И пока они там в Аризоне пляшут и обнимаются, растрачивая ползарплаты, к телефону пробирается маленькая Муки:
- Асафи? – осторожно говорит она, проверяя, что колоссальное расстояние, которое она проехала, ничего в нём не изменило. – В какой ты стране?
И он объясняет, что он остался на месте, это она уехала, а она рассказывает о полёте, как у неё болели ушки, и какой пазл ей дала стюардесса, и что есть в Америке, там есть белка. Она рассказывает о ней с подробностями, стада белок можно было бы привезти в Израиль на деньги за такой разговор, но, собственно, Рели платит, а, может, и не Рели одна, сейчас услышим, и Асаф расслабляется и слушает Муки, рассказывающую про "гватемальцев", которых ей купили, это маленькие тряпичные куклы, которых дети в стране Гватемала кладут на ночь под подушку, и каждой такой кукле они рассказывают одну свою неприятность, а на утро неприятность исчезает; Асаф, который с радостью передал бы свои проблемы таким чудесным гватемальцам, мягко просит Муки снова передать телефон маме, потому что есть один важный вопрос, о котором ещё не говорили.

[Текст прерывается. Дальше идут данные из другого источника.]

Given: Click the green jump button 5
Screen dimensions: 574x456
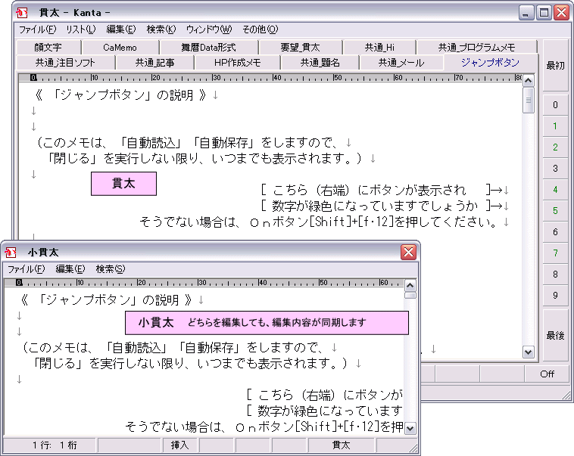Looking at the screenshot, I should point(555,211).
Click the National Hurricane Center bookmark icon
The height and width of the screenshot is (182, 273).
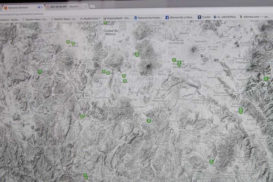point(136,17)
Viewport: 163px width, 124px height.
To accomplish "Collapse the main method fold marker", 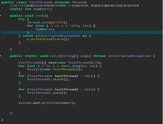I will pos(0,56).
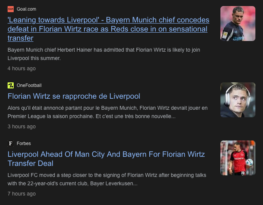The height and width of the screenshot is (205, 263).
Task: Click the '3 hours ago' timestamp
Action: tap(22, 127)
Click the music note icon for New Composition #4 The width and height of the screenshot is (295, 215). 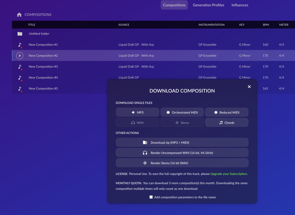pos(20,78)
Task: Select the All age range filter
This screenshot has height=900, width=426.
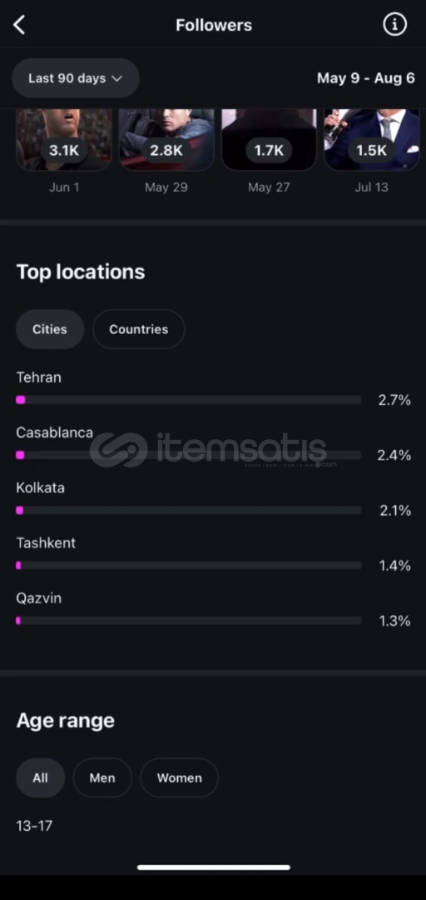Action: 40,778
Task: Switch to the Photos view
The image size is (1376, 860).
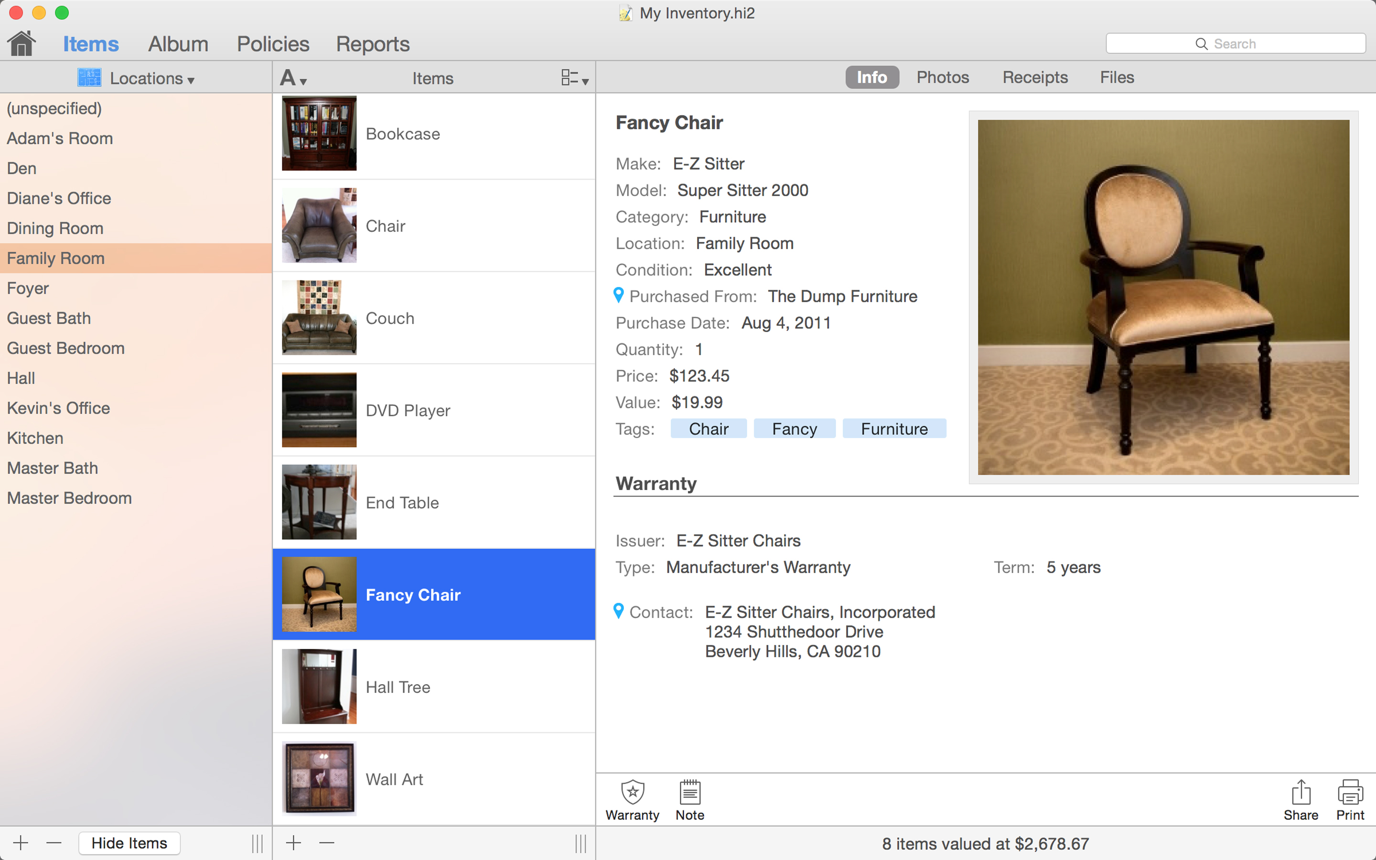Action: (x=942, y=77)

- Что тебе сказать, Асафон. Он деликатный. Он обаятельный. И даже, похоже, что его мама наполовину из наших. Это то, что Рели нужно. У него здесь огромный дом, ты должен увидеть, с настоящим бассейном и джакузи, есть одна ненормальная мексиканка, которая ему варит, Рели научила её готовить наш чолнт[35], он занимает очень большую должность в какой-то компьютерной фирме...

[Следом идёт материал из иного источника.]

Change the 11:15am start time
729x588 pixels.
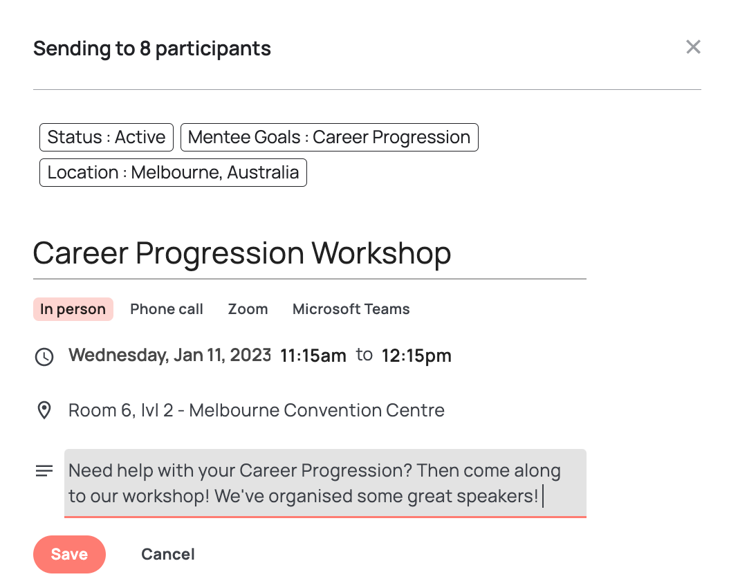(x=313, y=356)
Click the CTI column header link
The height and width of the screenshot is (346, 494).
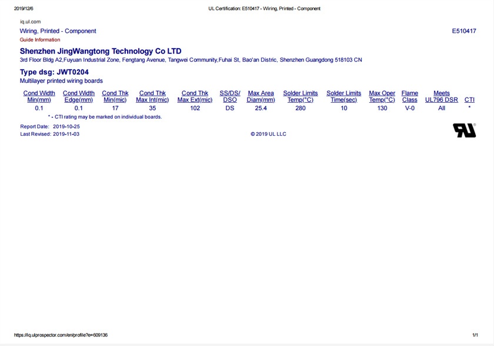coord(469,100)
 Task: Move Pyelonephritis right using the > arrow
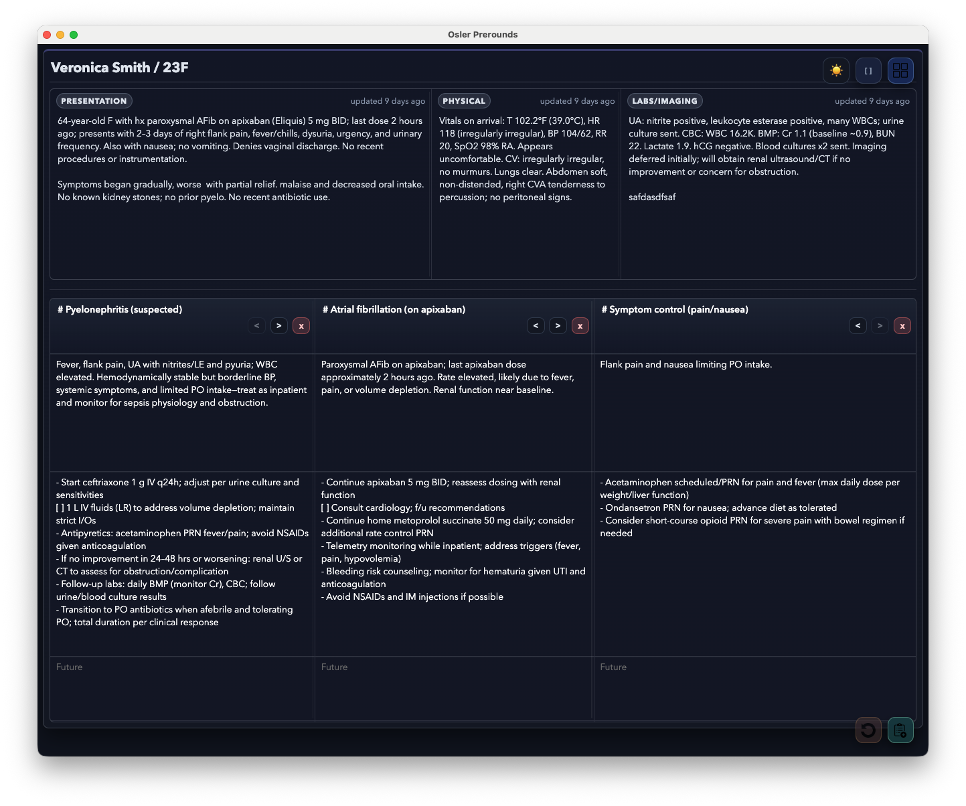[x=279, y=325]
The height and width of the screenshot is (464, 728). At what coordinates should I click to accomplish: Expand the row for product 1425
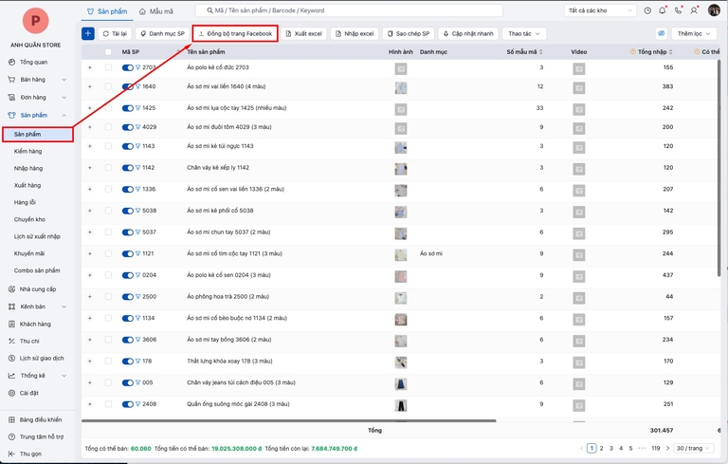(x=90, y=107)
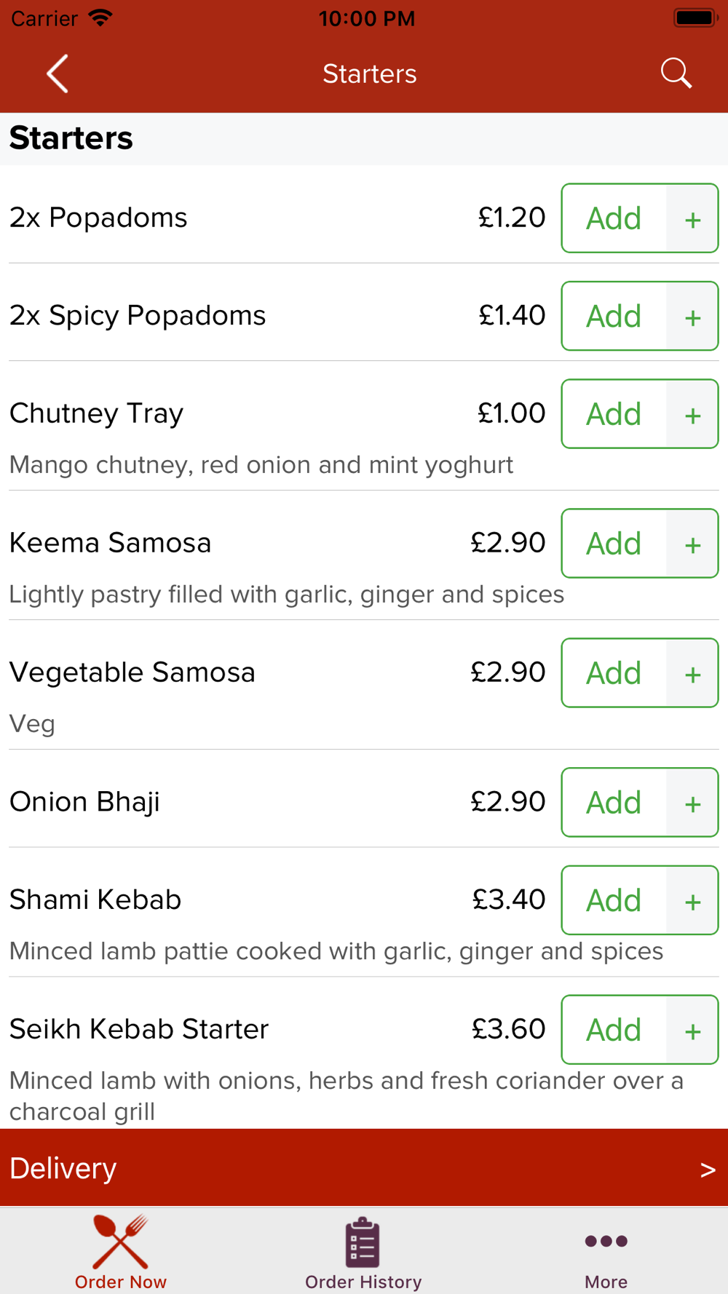Select the Order Now fork and spoon icon

(x=121, y=1242)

Асаф сгибается. Садится. Вцепляется пальцами в Динкину шерсть. Как он расскажет Носорогу. Как Носорог это выдержит. Его все предали. Впрочем, Носорог всё время подозревал, что они за этим поехали, познакомиться с новым парнем Рели.
- Асафи? Ты где?
- Здесь.
- Асафон, медвежонок, я знаю, о чём ты сейчас думаешь, и что ты чувствуешь, и чего бы ты хотел. Но этого, видимо, уже не может быть. Ты слушаешь?
- Да.
- Мне не надо тебе рассказывать, как мы любим Цахи, он всегда, всегда будет нам, как сын, как настоящий сын. Но Рели так решила и всё. Это её жизнь и её желание, и мы должны это принять.

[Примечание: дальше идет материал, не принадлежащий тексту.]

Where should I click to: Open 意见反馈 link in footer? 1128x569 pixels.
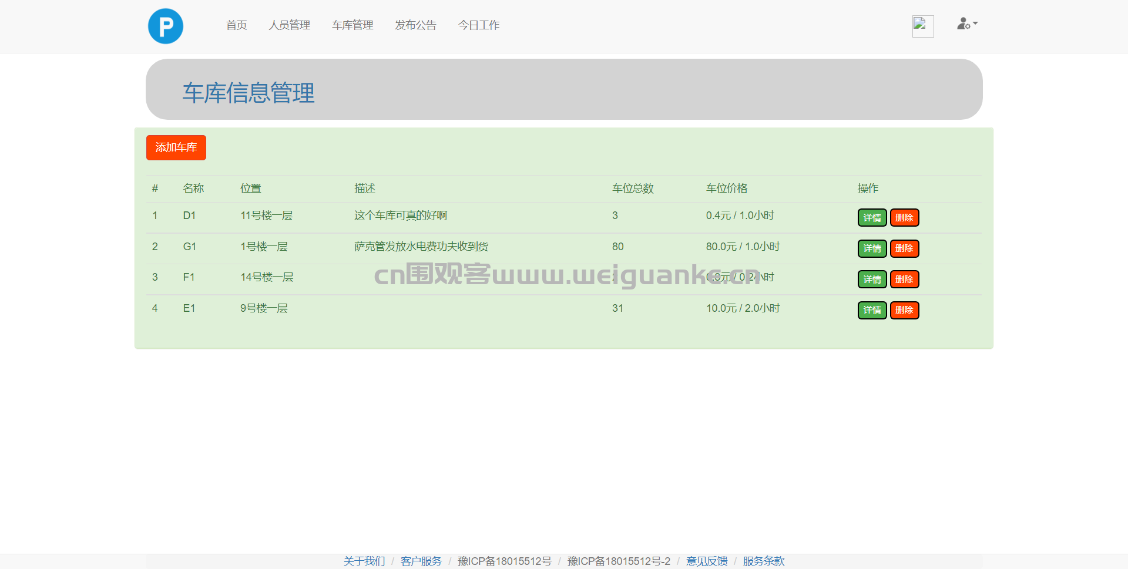click(x=707, y=561)
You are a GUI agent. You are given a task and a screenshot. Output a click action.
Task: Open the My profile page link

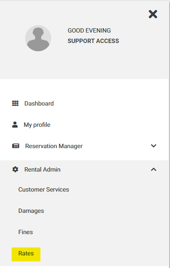tap(37, 125)
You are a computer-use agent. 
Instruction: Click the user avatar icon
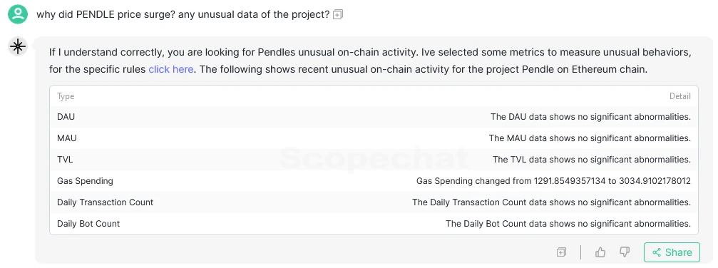click(18, 14)
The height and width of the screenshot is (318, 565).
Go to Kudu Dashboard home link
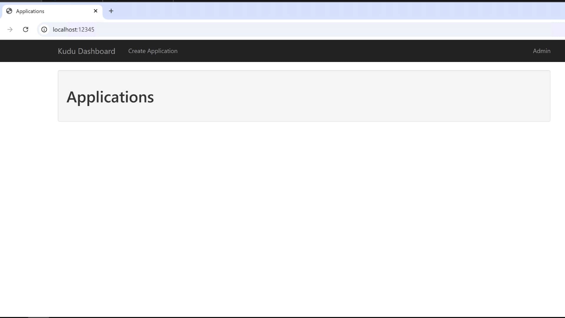pyautogui.click(x=86, y=51)
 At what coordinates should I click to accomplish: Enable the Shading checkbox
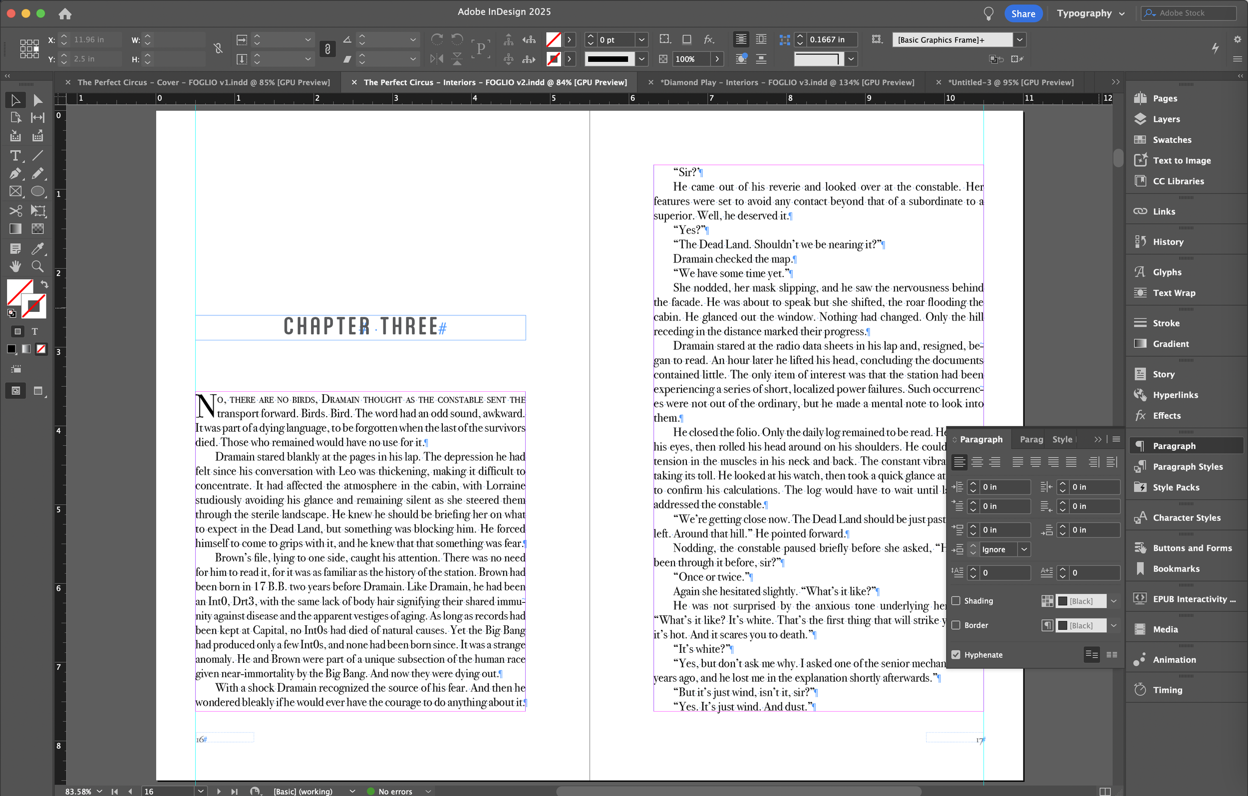click(955, 600)
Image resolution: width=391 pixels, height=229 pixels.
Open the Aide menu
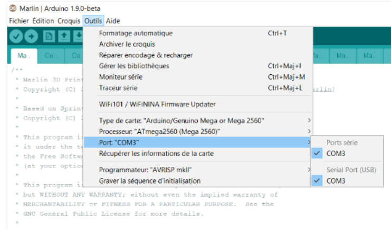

Асафу хотелось закричать, заорать на Рели, встряхнуть её и напомнить ей, как Носорог о ней заботился в её тяжёлый период, когда ещё не была такой красавицей, и слепо любил её с начала старшей школы[36], и в армии, и целых два года после, со всеми её выходками, и с простором, который ей нужен, и как постепенно он стал как старший брат в их семье, помогал папе, когда он был перегружен работой, и маме во всём, что нужно, от покупок до побелки дома, и это то, что, в конце концов, вывело из себя Рели, она чувствовала, что он женится на её родителях больше, чем на ней; Асаф подумал с горечью, что родители – не то, чтобы эксплуатировали Носорога, но попользовались его помощью в тысяче и одном деле, а Носорог всё делал с любовью и желанием, Асаф вспомнил, что Носорог даже отказался от партнёрства в конторе оценщиков своего отца и решил открыть литейную мастерскую для скульптур, главным образом, потому что Рели вначале восторгалась этой мужской физической работой, которая ещё и тесно связана с искусством, и вообще – как можно зачеркнуть такие десять лет, и кроме всего, сейчас, когда Рели приняла окончательное решение, Асаф теряет её, но это ладно, но и Носорога тоже, потому что Носорог оборвёт все свои связи с их семьёй, конечно, чтобы не вспоминать о ней сто раз в день, оборвёт. И Асафа тоже вычеркнет из своей жизни.